SOURCE RECORDS:
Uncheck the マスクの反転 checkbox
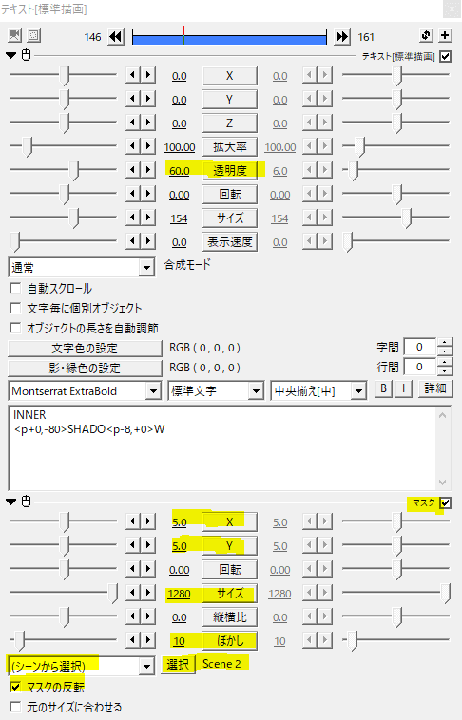 coord(15,687)
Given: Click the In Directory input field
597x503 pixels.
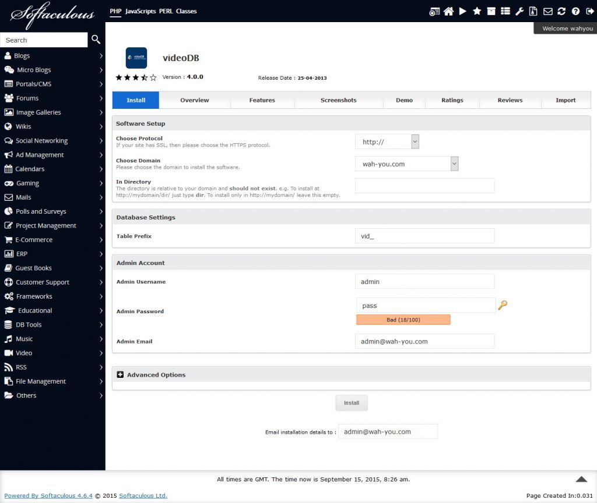Looking at the screenshot, I should [424, 186].
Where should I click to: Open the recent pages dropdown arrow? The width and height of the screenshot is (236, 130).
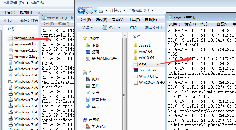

TASK INSTRUCTIONS: Each line above should be set down exactly as written, with pictures excluded.

REPLY:
Uncheck the マスクの反転 checkbox
 coord(15,687)
Given: Click the In Directory input field
597x503 pixels.
Looking at the screenshot, I should [424, 186].
Where should I click to: Open the recent pages dropdown arrow? The width and height of the screenshot is (236, 130).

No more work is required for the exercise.